Segment Start: Source extract

Reputation: 141
I want to make a montecarlo simulation on which I generate 10 scenarios, each of them is characterized by a random number of arrivals in a time horizon.
I use the scipy.stats.poisson
https://docs.scipy.org/doc/scipy/reference/generated/scipy.stats.poisson.html
to generate the samples of arrivals for each scenario, assuming that the mean is 12.
from scipy.stats import poisson
arrivals = poisson.rvs(12, 10)
print arrivals
The output is a list of random numbers:
[11 13 9 10 8 9 13 12 11 23]
The mean is 11.9 which is good enough, but the problem is that in this case, in the last scenario there are 23 arrivals which is far from the mean 12.
Since before running this simulation I had to select a population, I have to make the size of that population large enough to comply with the Poisson Random Variates. So let's say that I select a population with size 1.5 * 12 = 18, unfortunately in the last scenario I will get an error since the sample is larger than the population itself.
My first question is: which is the minimum size of the population that I have to select in order to sample these arrivals with a list of Poisson Random Variates, without getting an error?
My second question is: is there a better way to manage this kind of problem by using another probabilistic distribution?
Please note that in this case mean=12 but I have to simulate other contexts on which mean=57 and mean=234.
Upvotes: 1
Views: 567
Reputation: 3824
I have to make the size of that population large enough to comply with the Poisson Random Variates
The Poisson distribution is defined on all non-negative integers (form 0 to infinity). In theory, if you generate numbers from that distribution, you should expect to get any positive integer but those far away from the mean (lambda) has a low probability to appear. For example, the probability of getting a value of 18 or higher using a lambda parameter of 12 is 3.7%:
>>> poisson.sf(18,12)

Segment End: Source extract
Segment Start: Dataset records

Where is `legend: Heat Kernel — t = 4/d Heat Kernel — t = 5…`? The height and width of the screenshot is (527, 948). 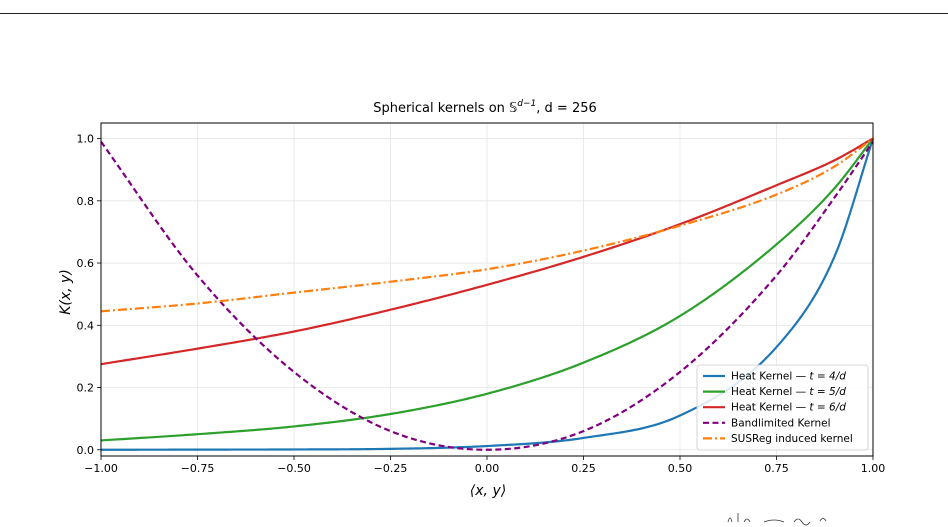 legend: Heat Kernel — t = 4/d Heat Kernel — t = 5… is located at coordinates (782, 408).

Segment End: Dataset records
Segment Start: Dataset records

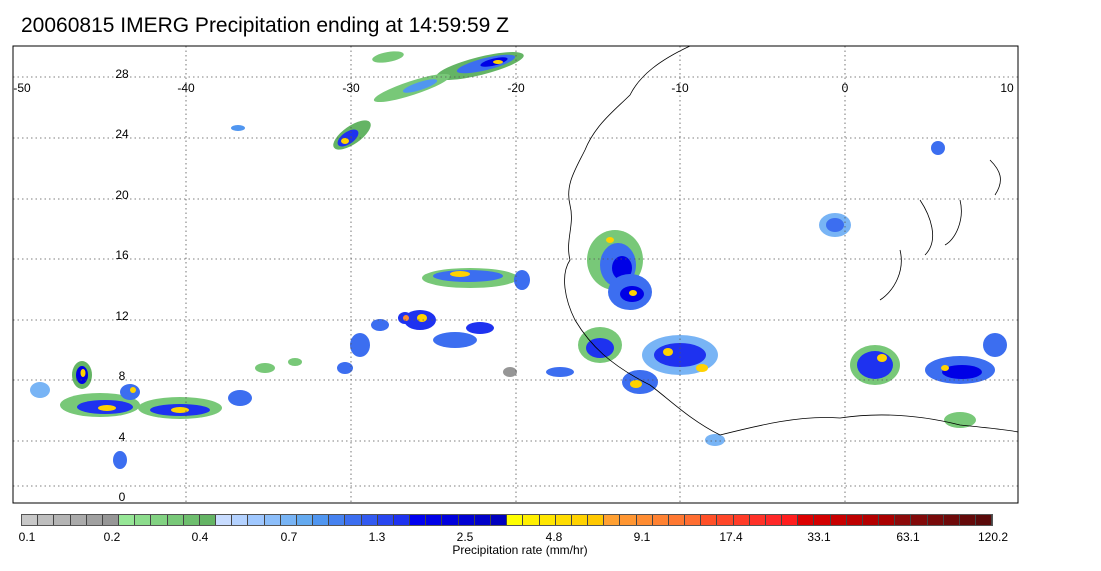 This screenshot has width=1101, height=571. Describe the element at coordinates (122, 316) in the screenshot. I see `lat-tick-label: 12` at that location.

Segment End: Dataset records

* _Problems to solve_
A - Check each statement against the Poisson sampling thread. For each, answer yes or no and quote the words from the thread that decide it.
(i) The asker assumes the mean number of arrivals is 12.
(ii) The mean of the generated list of arrivals is 12.5.
(iii) The reply gives 3.7% as the probability of getting 18 or more with a lambda of 12.
B - Using the Poisson sampling thread, answer these questions:
(i) How many scenarios does the asker generate?
(ii) What population size does the asker pick as an example?
(iii) What other means does the asker also need to simulate?
C - Carry on with the Poisson sampling thread from the point where it stops.

* _Answer section_
A -
(i) Yes: "assuming that the mean is 12."
(ii) No: "The mean is 11.9 which is good enough"
(iii) Yes: "the probability of getting a value of 18 or higher using a lambda parameter of 12 is 3.7%"

B -
(i) 10
(ii) 18
(iii) 57 and 234

C -
0.037416489663391859
Thus, if you want to know what is the minimal size you need to use to get an 1% of errors during the simulations, you can use the inverse:
>>> poisson.isf(0.01,12)
21.0
Lambda is the mean of arrivals during a period of time, not the maximum value (the size of the population). I guess, the simulation code can't be changed to use the max value from your sample.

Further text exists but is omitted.